Abstract
Background: The autonomic nervous system (ANS) is fundamental to maintaining our bodies physiological state, regulating functions such as heart rate, gastrointestinal function, and the immune system. Recent evidence highlights the immunomodulatory effect of parasympathetic nervous system on systemic inflammation due to it’s role in the cholinergic anti-inflammatory pathway. Vagal nerve stimulation (VNS) engages this network, evoking an anti-inflammatory effect through this pathway. However, the invasive nature of VNS hinders it’s therapeutic opportunity, ultimately constraining it’s potential to benefit patients. This has prompted exploration into non-invasive approaches to tap into this network. Existing non-invasive approaches remain visible, whereas a subtle option would enhance patient comfort. Invasive stimulation of the deep peroneal nerve (DPN) has shown to leverage efferent vagal signalling and activate this cholinergic anti-inflammatory pathway. This study aimed to investigate whether non-invasive stimulation of the DPN could result in similar modulation of the parasympathetic nervous system.
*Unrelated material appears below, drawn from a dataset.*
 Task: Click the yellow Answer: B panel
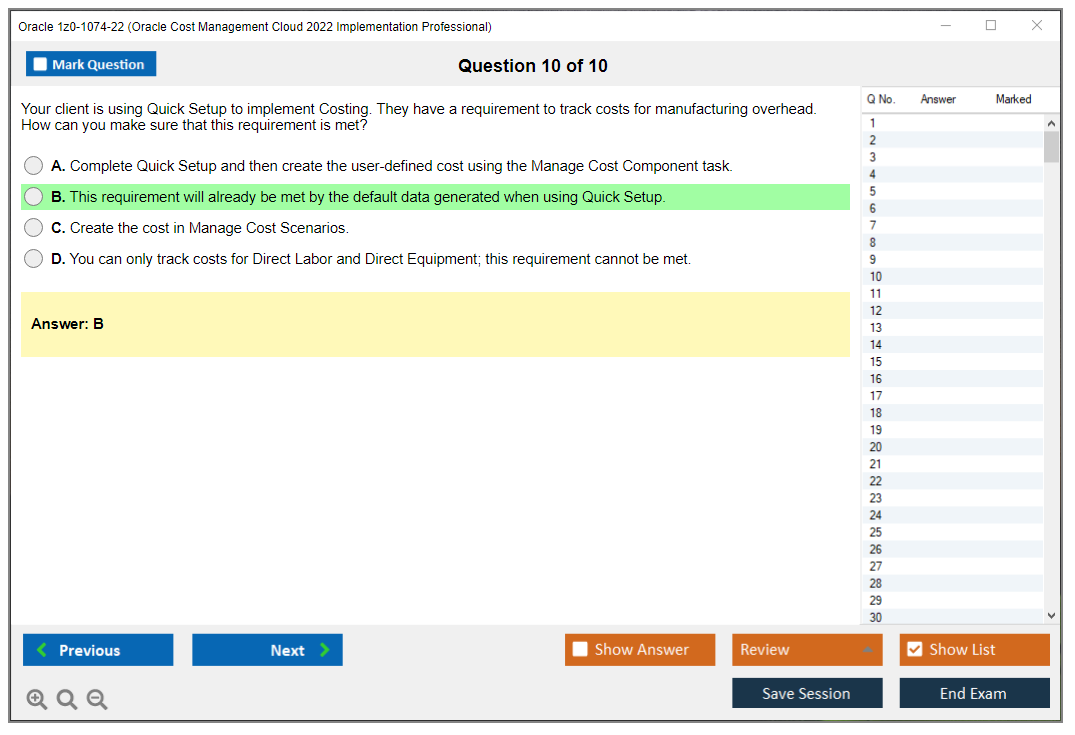coord(435,323)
Methods: This randomized, crossover study recruited 24 healthy adult participants. Transcutaneous electric nerve stimulation (TENS) was delivered to the cutaneous distribution of the DPN, located on the dorsum of the foot. Each participant attended three stimulation sessions in a randomised order, high-frequency (80 Hz), low-frequency (10 Hz), and placebo. Time domain heart rate variability (HRV) parameters, recorded by an electrocardiogram (ECG), were used to evaluate the effect of the TENS on the ANS activity. The root mean square of successive differences (RMSSD) served as an index of parasympathetic activity, whereas stress index (SI) reflected sympathetic activity.
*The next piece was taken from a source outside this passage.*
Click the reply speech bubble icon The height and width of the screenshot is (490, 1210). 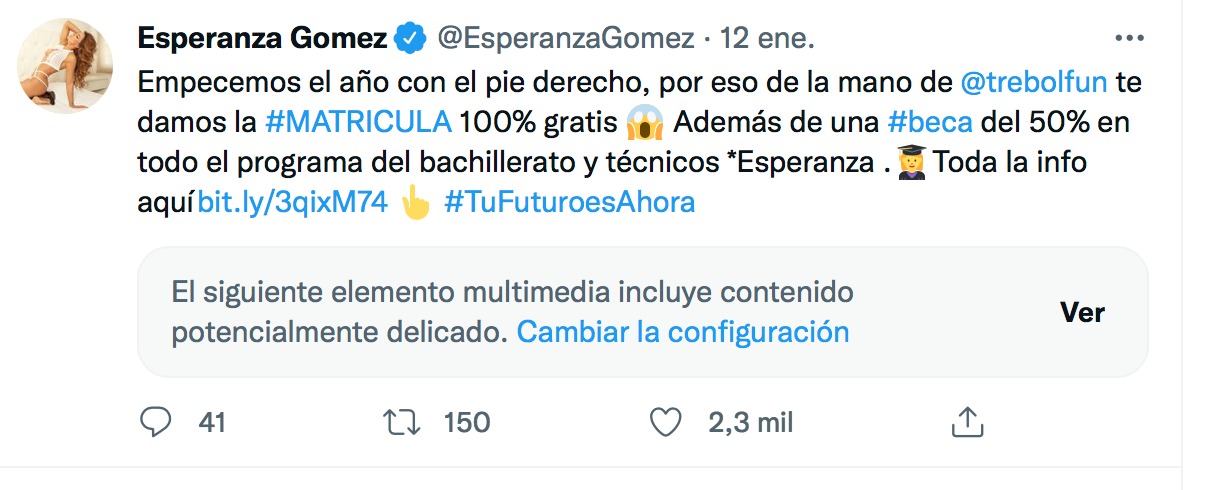pyautogui.click(x=155, y=422)
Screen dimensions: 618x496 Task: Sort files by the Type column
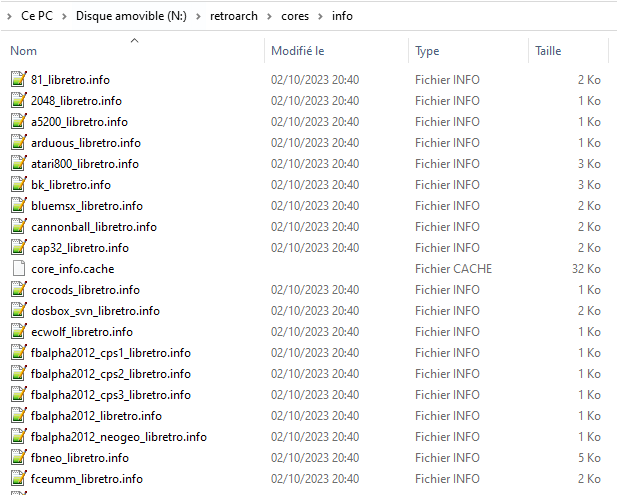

Results: Paired t-test analysis revealed a statistically significant difference between baseline and the 10-minute post-stimulation period for RMSSD in the high frequency group (p = 0.0284), but not in low frequency or placebo groups. A significant difference was observed in RMSSD for the 0-5-minute post-stimulation interval following high frequency stimulation (p = 0.0393), but not in the 5-10-minute post-stimulation period. This suggests that the effect may be transient and diminish over time. Although previous studies have shown that stimulation amplitude can influence post-stimulation outcome, this study found no correlation between stimulation intensity and HRV.
Conclusion: Overall this study demonstrates, for the first time, promising outcomes of non-invasive DPN stimulation on parasympathetic activity. Due to the small sample size, future larger scale studies are needed to validate these findings and provide greater insight into it’s effects.